Ivan Zazzaroni, le sue parole

ESONERO: “La giornata di ieri l’ho vissuta con amarezza. Sapevo che sarebbe arrivato questo esonero, ma speravo non accadesse in questo periodo: gli hanno fatto un ‘trappolone’ che al momento ha funzionato. Spero che De Rossi ce la faccia e si merita questa chance. Mourinho? Trattamento assurdo nei suoi confronti”.

PRESIDENZA AMERICANA: “Mourinho è sempre stato lasciato solo, con una società che non l’ha mai tutelato sotto il piano dell’immagine. C’era un rapporto molto strano con la presidenza, quasi inesistente. La squadra non aveva contenuti tecnici eccezionali, ma buoni. Smalling non c’è mai stato, Spinazzola è senza contratto, Pellegrini è andato in down e Dybala è sempre infortunato: sono sempre mancati i giocatori più importanti. Ha sempre lavorato sui nervi e la carica emotiva della squadra. Può non essere piacevole, me ne rendo conto”.

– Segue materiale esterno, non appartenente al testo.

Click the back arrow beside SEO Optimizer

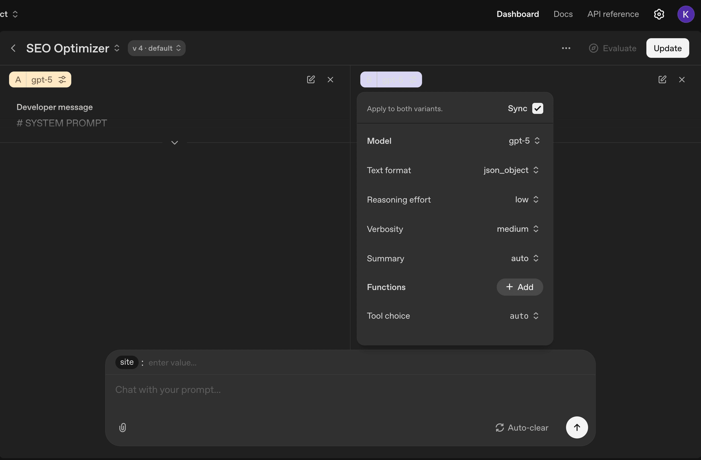coord(13,48)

DESIGNAZIONI ARBITRALI SOSPETTE: “Un mio sospetto. Le ultime tre designazioni arbitrali nei confronti della Roma sono stati Rapuano, Aureliano e Orsato, con quest’ultimo non hai mai vinto un derby. Secondo me c’è qualcuno che si è tolto un peso. Ho visto critiche nei confronti degli arbitri molto più pesanti. L’atteggiamento nell’ultima partita è stato assurdo, poi la Lazio ha meritato di vincere. La Juventus aveva un dirigente che poteva anche non piacere ma sapeva gestire lo spogliatoio tanto quanto i rapporti con gli arbitri. Servono anche queste cose che sono fondamentali. Non puoi mandare sempre avanti Mourinho come parafulmine, esponendolo anche a figure che non piacciono”.

FUTURO: “Nel suo futuro spero che ci sia una squadra di club perché lui ha bisogno del lavoro quotidiano, nonostante al momento lo stiano chiamando solo nazionali. Quando arriverà una società che gli darà i giusti stimoli tornerà al lavoro”.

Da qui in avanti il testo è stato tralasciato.